I'd never heard of rice & gravy til this message board! So I tried it, and I don't like it. I do like plain, seasoned rice by itself...or with fish.

kellilvn
01-11-2010, 02:54 PM
My mom made up weekly menus, but usually it was from a set choice of 20-30 different things. She was a SAHM until my youngest brother started school. Then she went to work as a medical assistant, and we started to get more hambuger helper type meals and sometimes my dad would make dinner. When we got older once a week it was one of the kids turn to make dinner....I was always the adventurous one, wanting to try new recipes....my brothers they were usually doing hamburgers or something easy. I still am one to try out new recipes (maybe 1 or 2 a month) and cook the same...meat, starch, veggie. I do have to say I have to use the same spaghetti sauce I grew up with when we have spaghetti....Ragu Traditional meat flavored, it just isn't spaghetti with any other sauce. Hubby's idea of cooking is hot dogs in the microwave or maybe sloppy joes. His parents were both teachers and he says he grew up having a lot of fast food for dinner.

Gail & LaVan
01-12-2010, 05:56 AM
My parents are both good cookes and growing up my brothers and I had to try what was on the table. You couldn't just say you didn't like something without trying it first. When dad was active military, we lived all over the place and we tried lots of different foods. I still love trying new things and seek them out. My list of don't likes are short while my likes are long..lol.

Magwart
01-12-2010, 08:34 PM
My mom's diet and cooking changed around 1980. She stopped frying food. She got into the low-fat movement in the 80s and never looked back. I grew up thinking skim milk, low-fat mayo, and frozen yogurt instead of ice cream were the "normal" versions of those foods. When she needed fat to cook with, she used olive oil. I figure she saved me about ten years of artery-clogging sat-fat build up in my heart. She and I often laugh about news articles now that are telling people to do things she started doing thirty years ago. Turns out she was a smart cookie.

STACEY IN CALIF
01-12-2010, 09:44 PM
We grew up similar to Kari in that we had the same meals over and over~pork chops, spaghetti, lasanga, tacos, burgers, roast, and meatloaf. My dad didn't like seafood or chicken and most of us didn't either. Our sides were always bread, potatoes, broccoli, salad, peas and green beans.

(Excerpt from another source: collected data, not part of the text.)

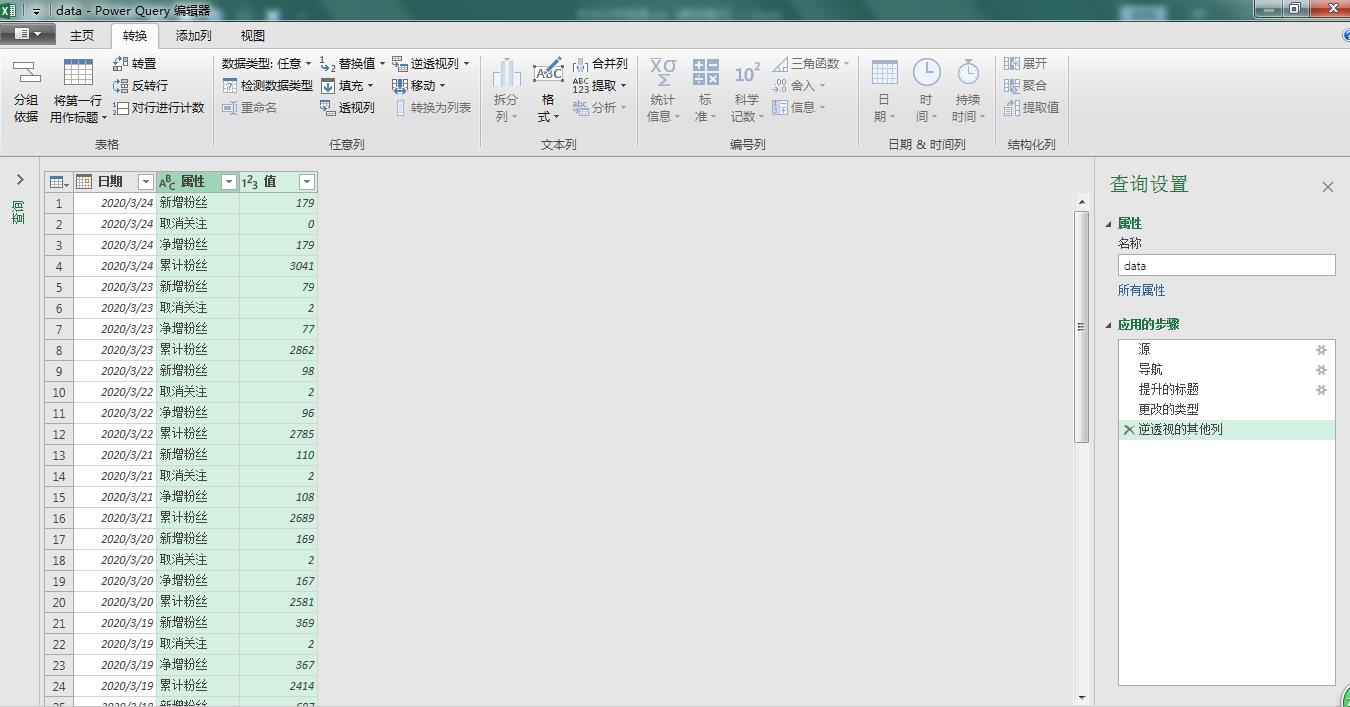Open settings gear for the 源 step
1350x707 pixels.
pyautogui.click(x=1322, y=349)
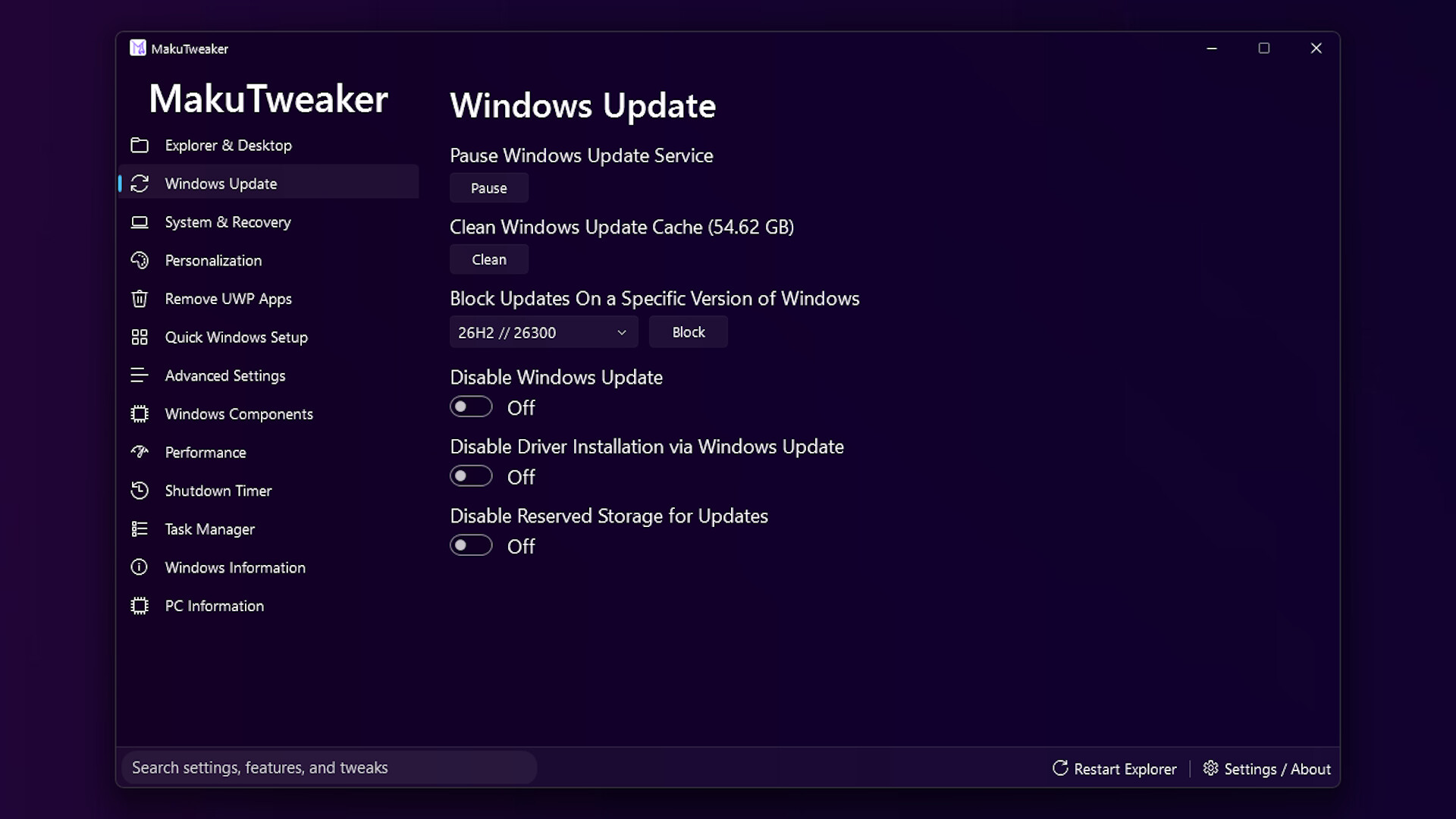Click the Performance gauge icon
This screenshot has width=1456, height=819.
(140, 452)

My mom made the best spaghetti and lasanga, but cannot remember her own recipes. My friends loved to come over after school for these.

I am a completely different cook. Except we didn't grow up eating casseroles and I don't make them now. We eat four of those meals on a monthly basis. I'm a huge fan of stir-fry, which we never did. Plus, dh is mexican, so I've put that into our menus. I am not one who can throw things together. I must have a recipe. In fact, right now, I have 10 dinners planned and they are all from recipes.

Growing up I never wanted to cook. Then I moved out and wished I learned. We eat chicken the most. I'm not a huge fan. But, most of the time it's meat, salad and veggie. We eat so much chicken at home that I will always have beef in a restaurant.